What EBMosaic actually is in 2026
EBMosaic started as a film score label - a home for my own work and eventually for composers I believed in. That's still true. We've released nineteen albums, including five seasons of Fauda (Netflix) and scores for productions from Lionsgate, Warner Brothers, Netflix India, Apple TV+, and more.
But alongside the film-scoring catalog, we've been quietly building something new: Mosaic Beats - EBMosaic's music imprint for everything that lives outside the cinema. Mosaic Beats does two things. First, it releases music across genres - electronic, dance, pop, folk, country, art music - made by real artists working purely from their own craft, or by collaborating with AI as a creative tool. Second, and this is where it gets genuinely new: it creates fully realized AI artist identities and launches real music careers for them. Not as a novelty or an experiment - but as a serious, long-term creative endeavor. Jane Xellai is not a real person. She has a sound, visual aesthetic, social media presence, and release history - built from deep music knowledge and AI, and released into the world like any other artist.
Where I Belong - EBM020, out in 2026 — is a good example of how these worlds collide. It's a collaboration between Jibax, a real artist and producer, and Xellai - one of EBMosaic's AI artist identities. It sounds nothing like a film score. It sounds like a record. That's the point.
The question nobody is asking clearly enough
Everyone in the music industry is asking "will AI replace musicians?" That's the wrong question.
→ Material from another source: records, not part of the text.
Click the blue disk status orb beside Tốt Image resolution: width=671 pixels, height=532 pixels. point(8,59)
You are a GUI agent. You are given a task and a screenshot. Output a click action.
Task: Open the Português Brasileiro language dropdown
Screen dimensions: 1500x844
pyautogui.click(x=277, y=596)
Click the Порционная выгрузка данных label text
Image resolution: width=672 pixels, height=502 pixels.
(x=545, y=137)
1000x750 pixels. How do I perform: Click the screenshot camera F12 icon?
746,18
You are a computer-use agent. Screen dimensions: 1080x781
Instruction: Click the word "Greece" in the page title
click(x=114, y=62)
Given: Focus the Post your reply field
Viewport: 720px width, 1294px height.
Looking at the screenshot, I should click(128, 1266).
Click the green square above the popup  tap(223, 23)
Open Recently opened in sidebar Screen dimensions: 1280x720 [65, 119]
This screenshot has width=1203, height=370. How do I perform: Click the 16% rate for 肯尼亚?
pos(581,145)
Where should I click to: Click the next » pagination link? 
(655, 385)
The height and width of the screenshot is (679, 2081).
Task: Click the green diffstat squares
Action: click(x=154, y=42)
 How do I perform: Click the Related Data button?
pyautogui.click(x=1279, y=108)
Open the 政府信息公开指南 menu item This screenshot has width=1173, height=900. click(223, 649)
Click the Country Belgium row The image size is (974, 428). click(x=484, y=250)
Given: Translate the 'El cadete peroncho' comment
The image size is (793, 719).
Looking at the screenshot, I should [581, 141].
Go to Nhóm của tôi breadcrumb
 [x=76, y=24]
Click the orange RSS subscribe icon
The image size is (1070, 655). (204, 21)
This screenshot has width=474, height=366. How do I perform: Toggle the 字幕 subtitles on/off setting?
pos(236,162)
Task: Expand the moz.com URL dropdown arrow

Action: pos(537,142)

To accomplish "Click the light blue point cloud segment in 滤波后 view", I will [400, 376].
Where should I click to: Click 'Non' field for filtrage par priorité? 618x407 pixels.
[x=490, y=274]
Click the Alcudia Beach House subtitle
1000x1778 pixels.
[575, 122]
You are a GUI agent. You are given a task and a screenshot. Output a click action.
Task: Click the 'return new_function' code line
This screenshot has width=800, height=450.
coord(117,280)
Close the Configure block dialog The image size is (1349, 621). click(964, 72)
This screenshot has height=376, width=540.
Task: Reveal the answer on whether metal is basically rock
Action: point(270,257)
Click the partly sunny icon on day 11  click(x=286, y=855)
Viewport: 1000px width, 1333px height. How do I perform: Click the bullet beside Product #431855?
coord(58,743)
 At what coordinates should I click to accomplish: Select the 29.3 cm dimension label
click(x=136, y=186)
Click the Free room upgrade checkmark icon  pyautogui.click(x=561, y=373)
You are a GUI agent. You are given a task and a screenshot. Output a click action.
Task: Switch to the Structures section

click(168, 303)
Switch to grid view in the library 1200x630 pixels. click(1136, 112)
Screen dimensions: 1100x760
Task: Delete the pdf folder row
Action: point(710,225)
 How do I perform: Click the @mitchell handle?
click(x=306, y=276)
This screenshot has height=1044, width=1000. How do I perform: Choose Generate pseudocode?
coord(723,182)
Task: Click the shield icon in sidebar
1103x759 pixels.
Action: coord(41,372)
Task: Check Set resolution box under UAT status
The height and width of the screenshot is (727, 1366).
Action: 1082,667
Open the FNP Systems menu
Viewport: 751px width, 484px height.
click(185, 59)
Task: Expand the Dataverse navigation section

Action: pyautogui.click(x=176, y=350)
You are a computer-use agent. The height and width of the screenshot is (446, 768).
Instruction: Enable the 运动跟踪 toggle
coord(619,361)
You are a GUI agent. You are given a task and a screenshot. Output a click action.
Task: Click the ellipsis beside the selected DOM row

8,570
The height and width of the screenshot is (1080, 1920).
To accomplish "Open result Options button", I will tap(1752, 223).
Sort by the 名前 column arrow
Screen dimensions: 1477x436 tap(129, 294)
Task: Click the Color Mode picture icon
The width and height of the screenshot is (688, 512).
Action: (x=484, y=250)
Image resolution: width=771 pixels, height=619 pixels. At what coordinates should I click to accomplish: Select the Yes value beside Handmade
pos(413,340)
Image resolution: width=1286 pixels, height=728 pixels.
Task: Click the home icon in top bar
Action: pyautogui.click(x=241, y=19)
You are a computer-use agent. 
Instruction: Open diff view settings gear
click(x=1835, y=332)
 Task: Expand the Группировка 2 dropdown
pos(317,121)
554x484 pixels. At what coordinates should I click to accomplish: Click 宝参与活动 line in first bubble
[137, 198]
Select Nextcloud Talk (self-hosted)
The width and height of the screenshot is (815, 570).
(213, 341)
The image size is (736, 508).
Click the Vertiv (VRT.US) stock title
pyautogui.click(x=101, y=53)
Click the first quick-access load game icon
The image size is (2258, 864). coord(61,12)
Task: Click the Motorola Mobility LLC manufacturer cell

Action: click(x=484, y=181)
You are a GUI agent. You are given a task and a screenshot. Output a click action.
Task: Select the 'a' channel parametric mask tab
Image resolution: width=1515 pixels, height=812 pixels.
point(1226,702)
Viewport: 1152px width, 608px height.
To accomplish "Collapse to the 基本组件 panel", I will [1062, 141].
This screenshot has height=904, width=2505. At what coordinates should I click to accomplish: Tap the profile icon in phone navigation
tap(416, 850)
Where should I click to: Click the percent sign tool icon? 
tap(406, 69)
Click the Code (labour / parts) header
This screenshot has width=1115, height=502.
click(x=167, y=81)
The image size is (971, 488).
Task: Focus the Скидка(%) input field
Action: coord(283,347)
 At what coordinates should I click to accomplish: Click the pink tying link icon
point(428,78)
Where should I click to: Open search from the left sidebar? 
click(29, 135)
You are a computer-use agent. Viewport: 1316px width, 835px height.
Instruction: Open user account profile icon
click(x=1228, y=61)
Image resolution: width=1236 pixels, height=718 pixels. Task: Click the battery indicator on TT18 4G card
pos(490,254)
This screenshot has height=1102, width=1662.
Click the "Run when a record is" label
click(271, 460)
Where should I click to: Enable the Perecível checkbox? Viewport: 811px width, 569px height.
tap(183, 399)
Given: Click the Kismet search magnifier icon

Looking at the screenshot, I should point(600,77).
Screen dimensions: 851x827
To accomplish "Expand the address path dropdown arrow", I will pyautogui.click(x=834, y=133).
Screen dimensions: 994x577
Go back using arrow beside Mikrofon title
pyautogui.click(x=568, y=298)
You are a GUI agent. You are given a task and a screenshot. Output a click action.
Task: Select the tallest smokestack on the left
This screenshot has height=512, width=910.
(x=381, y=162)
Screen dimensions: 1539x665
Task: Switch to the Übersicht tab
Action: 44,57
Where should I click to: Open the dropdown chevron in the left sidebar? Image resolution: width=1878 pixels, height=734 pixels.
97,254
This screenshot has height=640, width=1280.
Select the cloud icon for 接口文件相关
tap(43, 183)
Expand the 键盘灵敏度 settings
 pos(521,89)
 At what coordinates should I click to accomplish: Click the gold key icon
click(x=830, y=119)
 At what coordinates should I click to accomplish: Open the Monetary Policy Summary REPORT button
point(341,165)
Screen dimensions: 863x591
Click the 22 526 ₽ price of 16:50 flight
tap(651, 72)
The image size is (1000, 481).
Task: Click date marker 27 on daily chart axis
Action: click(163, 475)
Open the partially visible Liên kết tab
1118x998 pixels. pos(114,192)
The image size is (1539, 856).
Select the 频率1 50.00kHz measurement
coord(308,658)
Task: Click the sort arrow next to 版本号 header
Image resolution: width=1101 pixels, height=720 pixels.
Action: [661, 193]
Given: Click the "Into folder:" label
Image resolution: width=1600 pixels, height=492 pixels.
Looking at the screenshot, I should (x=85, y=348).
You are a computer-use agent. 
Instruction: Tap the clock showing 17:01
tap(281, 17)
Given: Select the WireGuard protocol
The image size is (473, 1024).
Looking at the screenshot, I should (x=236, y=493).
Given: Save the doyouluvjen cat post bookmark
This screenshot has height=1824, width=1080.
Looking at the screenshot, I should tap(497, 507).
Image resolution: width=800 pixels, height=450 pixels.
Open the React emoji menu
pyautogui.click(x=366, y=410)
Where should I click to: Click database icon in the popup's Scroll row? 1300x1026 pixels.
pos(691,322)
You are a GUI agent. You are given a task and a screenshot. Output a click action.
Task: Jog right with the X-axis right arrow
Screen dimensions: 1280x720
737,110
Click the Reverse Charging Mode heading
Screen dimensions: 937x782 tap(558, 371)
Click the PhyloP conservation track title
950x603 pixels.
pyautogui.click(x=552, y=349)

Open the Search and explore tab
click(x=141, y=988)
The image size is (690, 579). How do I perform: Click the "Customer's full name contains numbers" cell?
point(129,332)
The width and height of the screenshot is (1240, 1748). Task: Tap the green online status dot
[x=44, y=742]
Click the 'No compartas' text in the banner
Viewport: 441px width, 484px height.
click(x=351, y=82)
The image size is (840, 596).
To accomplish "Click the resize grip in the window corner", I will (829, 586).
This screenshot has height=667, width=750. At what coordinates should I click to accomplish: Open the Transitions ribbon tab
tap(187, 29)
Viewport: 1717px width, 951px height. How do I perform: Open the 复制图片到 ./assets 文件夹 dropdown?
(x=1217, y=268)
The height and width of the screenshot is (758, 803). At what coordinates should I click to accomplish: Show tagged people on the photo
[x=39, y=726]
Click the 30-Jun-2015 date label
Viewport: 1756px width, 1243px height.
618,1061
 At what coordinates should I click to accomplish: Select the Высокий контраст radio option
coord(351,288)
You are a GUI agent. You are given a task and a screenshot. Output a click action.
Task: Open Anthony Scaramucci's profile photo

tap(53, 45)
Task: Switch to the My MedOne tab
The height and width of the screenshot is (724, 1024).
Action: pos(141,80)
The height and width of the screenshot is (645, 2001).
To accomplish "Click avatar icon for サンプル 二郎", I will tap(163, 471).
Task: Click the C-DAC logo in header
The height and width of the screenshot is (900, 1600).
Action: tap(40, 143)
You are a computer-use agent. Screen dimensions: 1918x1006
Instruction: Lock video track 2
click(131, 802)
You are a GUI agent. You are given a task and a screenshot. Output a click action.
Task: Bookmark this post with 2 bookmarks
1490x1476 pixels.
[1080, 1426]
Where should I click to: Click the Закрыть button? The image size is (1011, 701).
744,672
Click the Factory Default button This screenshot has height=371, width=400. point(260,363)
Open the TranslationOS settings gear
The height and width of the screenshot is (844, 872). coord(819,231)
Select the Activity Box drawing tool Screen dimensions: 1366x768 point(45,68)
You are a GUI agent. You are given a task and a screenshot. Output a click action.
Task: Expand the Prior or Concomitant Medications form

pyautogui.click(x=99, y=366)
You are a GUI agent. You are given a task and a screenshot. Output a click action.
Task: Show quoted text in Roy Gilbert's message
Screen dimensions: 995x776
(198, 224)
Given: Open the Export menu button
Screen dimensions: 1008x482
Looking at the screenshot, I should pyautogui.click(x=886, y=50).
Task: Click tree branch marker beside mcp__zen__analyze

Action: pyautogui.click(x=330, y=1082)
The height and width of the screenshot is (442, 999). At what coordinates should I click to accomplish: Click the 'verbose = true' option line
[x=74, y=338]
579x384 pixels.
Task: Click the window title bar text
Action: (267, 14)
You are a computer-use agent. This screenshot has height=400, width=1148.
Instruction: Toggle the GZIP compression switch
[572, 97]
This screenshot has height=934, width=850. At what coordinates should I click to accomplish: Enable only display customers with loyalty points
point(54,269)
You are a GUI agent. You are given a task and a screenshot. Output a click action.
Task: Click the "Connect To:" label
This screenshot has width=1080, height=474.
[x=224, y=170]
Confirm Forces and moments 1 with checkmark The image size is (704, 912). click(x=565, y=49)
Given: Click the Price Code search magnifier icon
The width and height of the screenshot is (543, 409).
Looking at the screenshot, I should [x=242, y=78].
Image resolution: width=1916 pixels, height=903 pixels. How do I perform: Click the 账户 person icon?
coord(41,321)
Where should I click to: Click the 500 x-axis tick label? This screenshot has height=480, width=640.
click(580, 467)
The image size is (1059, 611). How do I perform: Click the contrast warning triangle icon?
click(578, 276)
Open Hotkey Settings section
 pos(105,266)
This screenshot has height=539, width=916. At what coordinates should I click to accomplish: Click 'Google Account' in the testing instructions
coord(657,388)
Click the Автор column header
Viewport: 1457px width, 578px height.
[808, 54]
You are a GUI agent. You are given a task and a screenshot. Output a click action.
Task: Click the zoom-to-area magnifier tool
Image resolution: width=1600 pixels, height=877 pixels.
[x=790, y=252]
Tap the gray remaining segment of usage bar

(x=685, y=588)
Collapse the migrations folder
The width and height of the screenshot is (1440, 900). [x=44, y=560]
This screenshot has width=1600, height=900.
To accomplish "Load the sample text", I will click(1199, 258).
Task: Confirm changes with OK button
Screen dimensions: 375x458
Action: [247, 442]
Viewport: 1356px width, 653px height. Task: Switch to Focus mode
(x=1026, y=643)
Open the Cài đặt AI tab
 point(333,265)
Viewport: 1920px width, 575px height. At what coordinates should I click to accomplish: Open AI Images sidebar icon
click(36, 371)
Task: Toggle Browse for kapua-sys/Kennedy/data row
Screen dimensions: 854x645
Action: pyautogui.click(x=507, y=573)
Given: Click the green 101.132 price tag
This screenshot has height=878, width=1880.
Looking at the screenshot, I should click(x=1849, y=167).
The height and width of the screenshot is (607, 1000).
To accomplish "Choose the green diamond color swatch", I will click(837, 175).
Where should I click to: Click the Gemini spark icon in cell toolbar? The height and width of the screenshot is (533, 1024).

The right question is: what happens when the creative work and the distribution work and the identity work all collapse into one person - or one small team - with AI as infrastructure?
What I've found is that it creates something genuinely new: the ability to run multiple creative identities simultaneously, each with its own voice, audience, and release cadence, without the overhead that used to make that impossible.
As an independent label, that's extraordinary. It means EBMosaic can release a jazz-percussion film score by Yuval Semo for a festival film, and in the same quarter release an electronic AI-assisted dance track by Jibax. Different audience, different aesthetic, same curatorial intention.
What we're building toward
I don't think AI replaces the human artist. I think it expands what one human artist - or one small label - can do. The curation, the taste, the relationships, the storytelling: those are still human. The production throughput, the visual generation, the distribution mechanics: those can be augmented.
EBMosaic's bet is that the labels that survive the next decade will be the ones that figured out how to be both: rigorous in their artistic standards, and radically efficient in how they bring work into the world.
We're still figuring it out. But after twenty years of film scores and one year of building artists from scratch with AI as my instrument, I can tell you: the most interesting music we've ever made is being made right now.